22. What is relational data modeling?

The visual representation of objects in a relational database (usually a normalized) is called as relational data modeling. Table contains rows and columns.

23. What is OLTP data modeling?

OLTP acronym stands for ONLINE TRANSACTIONAL PROCESSING. The approach by which data models are constructed for transactions is called as OLTP data modeling. Example: all online transactions, bank transactions, trading transactions.

24. What is a constraint? What are the different types of constraint?

Constraint is a rule imposed on the data.  The different types of constraints are primary key, unique, not null, foreign key, composite foreign key, check constraint etc.

25. What is a unique constraint?

Unique constraint is imposed on the column data to avoid duplicate values, but it will contain NULL values.

 26. How many null values can be inserted in a column that has unique constraint?

Many null values can be inserted in an unique constraint column because one null value is not equal to another null value.

27. What is a check constraint?

Check constraint is used to check range of values in a column.

28. What is index?

Index is imposed on a column or set of columns for fastest retrieval of data.

29. What is a sequence?

Sequence is a database object to generate unique number.
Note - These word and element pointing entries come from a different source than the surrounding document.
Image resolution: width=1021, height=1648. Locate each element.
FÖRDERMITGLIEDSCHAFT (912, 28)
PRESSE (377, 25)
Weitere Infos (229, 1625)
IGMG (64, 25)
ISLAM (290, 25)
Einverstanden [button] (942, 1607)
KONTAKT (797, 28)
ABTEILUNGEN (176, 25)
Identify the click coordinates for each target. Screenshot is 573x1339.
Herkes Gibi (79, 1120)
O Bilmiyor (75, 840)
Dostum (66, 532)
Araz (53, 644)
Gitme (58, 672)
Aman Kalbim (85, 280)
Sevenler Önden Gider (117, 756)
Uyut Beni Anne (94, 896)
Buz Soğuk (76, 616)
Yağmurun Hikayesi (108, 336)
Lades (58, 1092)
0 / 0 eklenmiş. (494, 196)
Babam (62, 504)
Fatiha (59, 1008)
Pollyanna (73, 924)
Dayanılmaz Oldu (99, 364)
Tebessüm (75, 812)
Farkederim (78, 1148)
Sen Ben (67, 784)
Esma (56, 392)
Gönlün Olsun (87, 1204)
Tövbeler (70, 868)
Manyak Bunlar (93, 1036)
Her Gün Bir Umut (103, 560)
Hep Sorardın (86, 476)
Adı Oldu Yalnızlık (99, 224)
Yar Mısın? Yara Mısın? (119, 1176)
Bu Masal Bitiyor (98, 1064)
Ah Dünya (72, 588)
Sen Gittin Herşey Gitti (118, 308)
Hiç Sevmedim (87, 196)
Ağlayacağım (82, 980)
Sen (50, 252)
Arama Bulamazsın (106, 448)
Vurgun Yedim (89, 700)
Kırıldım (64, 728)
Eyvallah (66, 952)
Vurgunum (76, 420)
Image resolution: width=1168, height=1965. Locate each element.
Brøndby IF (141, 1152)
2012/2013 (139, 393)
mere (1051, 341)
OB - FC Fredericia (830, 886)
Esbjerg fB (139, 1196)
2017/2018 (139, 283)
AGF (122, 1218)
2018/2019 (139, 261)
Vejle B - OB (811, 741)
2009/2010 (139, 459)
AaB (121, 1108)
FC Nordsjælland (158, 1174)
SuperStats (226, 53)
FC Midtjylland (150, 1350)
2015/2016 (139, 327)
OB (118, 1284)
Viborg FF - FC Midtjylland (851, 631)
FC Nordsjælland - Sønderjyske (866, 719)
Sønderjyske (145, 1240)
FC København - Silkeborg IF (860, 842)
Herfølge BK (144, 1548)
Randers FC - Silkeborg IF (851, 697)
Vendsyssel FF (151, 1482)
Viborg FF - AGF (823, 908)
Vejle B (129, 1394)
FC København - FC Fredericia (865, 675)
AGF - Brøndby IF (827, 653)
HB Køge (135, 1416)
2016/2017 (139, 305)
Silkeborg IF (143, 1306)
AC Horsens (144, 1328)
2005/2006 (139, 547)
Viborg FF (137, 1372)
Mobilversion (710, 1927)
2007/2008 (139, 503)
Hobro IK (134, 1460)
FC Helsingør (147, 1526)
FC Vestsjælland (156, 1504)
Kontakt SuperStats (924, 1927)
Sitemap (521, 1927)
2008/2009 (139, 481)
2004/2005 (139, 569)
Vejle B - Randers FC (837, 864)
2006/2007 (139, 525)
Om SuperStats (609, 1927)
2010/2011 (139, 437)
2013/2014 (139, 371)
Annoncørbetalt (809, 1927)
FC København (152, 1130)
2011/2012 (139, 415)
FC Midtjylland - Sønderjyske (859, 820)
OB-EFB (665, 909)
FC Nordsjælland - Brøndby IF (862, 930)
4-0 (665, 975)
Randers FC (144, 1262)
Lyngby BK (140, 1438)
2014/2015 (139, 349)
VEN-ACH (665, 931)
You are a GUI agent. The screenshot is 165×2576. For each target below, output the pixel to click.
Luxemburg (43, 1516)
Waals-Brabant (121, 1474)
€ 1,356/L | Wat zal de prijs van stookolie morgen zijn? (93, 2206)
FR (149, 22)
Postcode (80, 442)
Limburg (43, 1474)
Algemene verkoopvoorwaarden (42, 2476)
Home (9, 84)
Top Data Modeling Interview Questions asked in 2018:

  • what is Canonical Data Model?
  • What is Optionality?
  • What is Cardinality?
  • How columnar databases are different from the RDBMS Database?
  • What are the deliverables of a Data Modeler?
  • How do you present the data model to the business team and the technical team?
  • How do you maintain the data model after the project implementation?
  • How do you define the business rules in the data model?
  • Can you do shared role?
  • What is Enterprise Data Architecture?
  • What is Big Data Data Modeling?
  • What kind of knowledge you have in NO SQL Databases?
  • What is the difficult scenario you faced in Data Modeling?
  • What is the document equivalent to RTM (Requirement Traceability Matrix) in Data Modeling?
  • Which approach you followed: Inmon’s approach or Ralph Kimball’s approach? & Why?
  • As a Data Modeler, how can you ensure that the Data is available to customer 24/7, 365 days and the Data is most reliable?
  • What is the data modeling tool that you have worked?
  • How will you reverse engineer using a data dictionary in excel format?
  • Can we reverse engineer, upload an Excel file with entity name, attribute name and datatype to create a data model?
  • Why do you have a flat file in Data Warehouse environment without primary keys?
  • What is the difference between a domain and a datatype?
  • Under which scenario you would use recursive relationship, why and why not?for example: Hierarchical data set or Master-Detail data set?